Conclusion & future perspective
In the early stages the COVID-19 pandemic, ‘dirty surfaces’ were greatly warned as the potential sources of its spread. Later, as the pandemic progressed, there emerged multiple reports of its outbreak in ‘crowded spaces’, especially in closed or poorly-ventilated places. Nonetheless, while the epidemiological data has indicated that most of COVID-19 spread occurs through close contacts, its atmospheric or airborne transmission can occur under special circumstances. The existing interventions and preventive measures to control its potential airborne spread include physical distancing, use of good quality masks, environmental hygiene, avoidance of crowded outdoor spaces and improving adequate ventilation of indoor spaces. A crucial factor is use of high quality masks with a good fit, which could effectively filter the infectious aerosols as well as restrict their way around any gaps between mask and nose. While risk-assessment tools have been developed for SARS-CoV-2 transmission and the airborne spread of its aggressive variants is globally recognized, no specific safety guideline has been issued by the world health authorities. Following the genetic evolutionary rule, SARS-CoV-2 will continue to mutate into more or less aggressive strains. Such new variants would establish their circulation in the general population despite the acquired ‘herd immunity’ or mass vaccination. At the present time, though there seems to be no need to devise special engineering controls to protect the general community, it would be important to estimate the probability of infectious virus-loaded aerosols, toward preventing further transmission of COVID-19.

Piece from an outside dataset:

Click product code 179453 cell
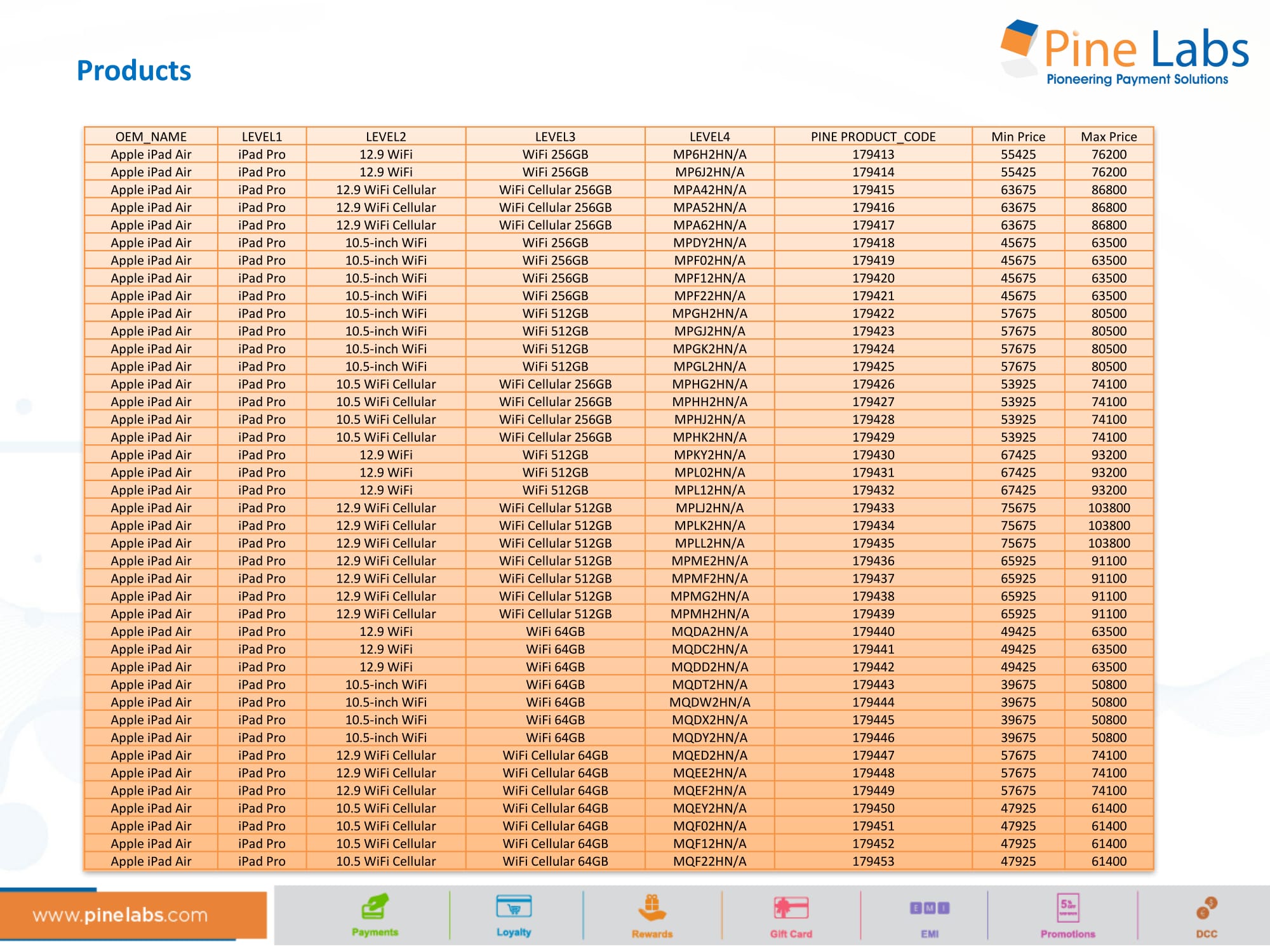Image resolution: width=1270 pixels, height=952 pixels. coord(873,861)
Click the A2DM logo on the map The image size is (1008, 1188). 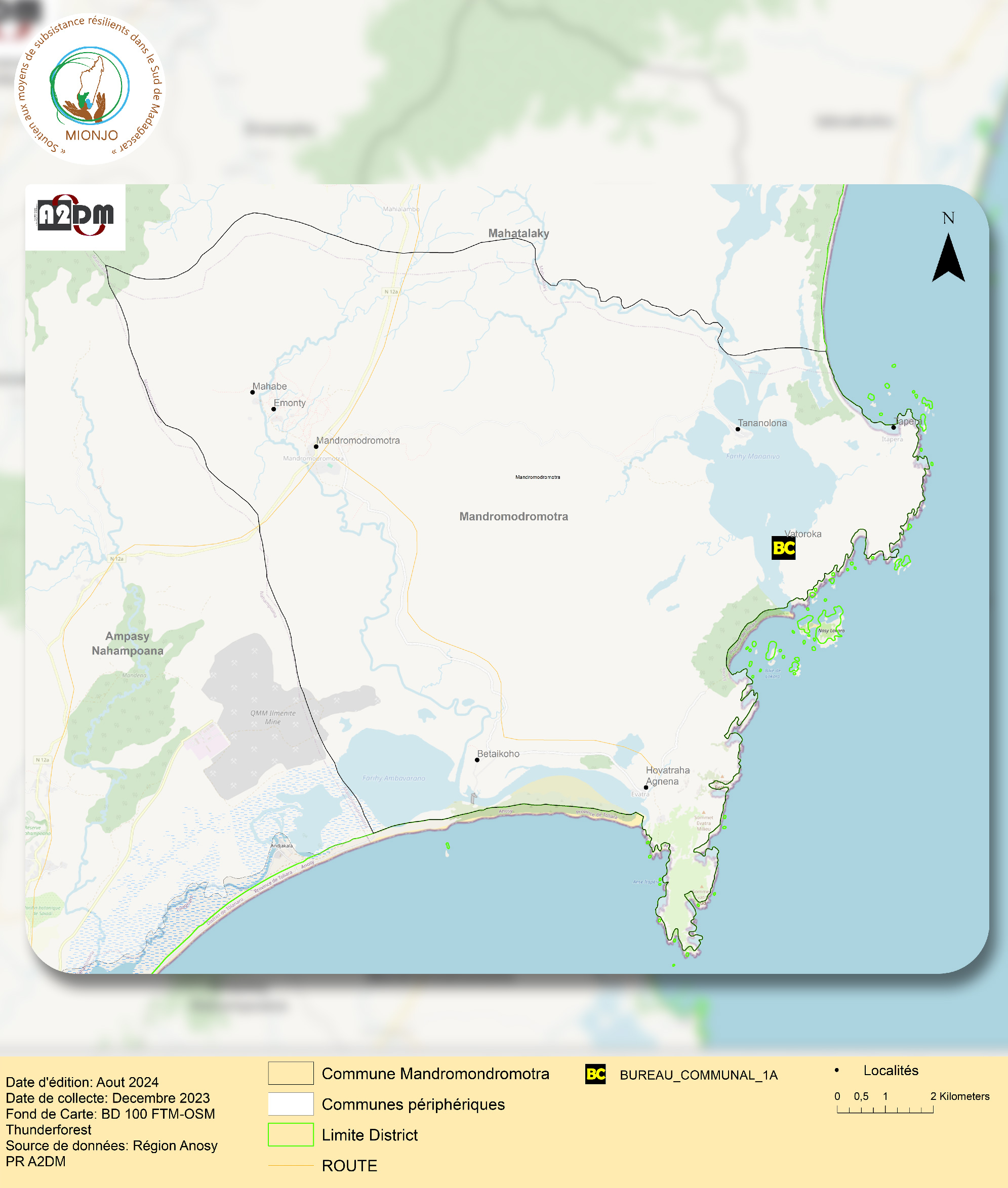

Financial & competing interests disclosure
The authors have no relevant affiliations or financial involvement with any organization or entity with a financial interest in or financial conflict with the subject matter or materials discussed in the manuscript. This includes employment, consultancies, honoraria, stock ownership or options, expert testimony, grants or patents received or pending, or royalties.
No writing assistance was utilized in the production of this manuscript.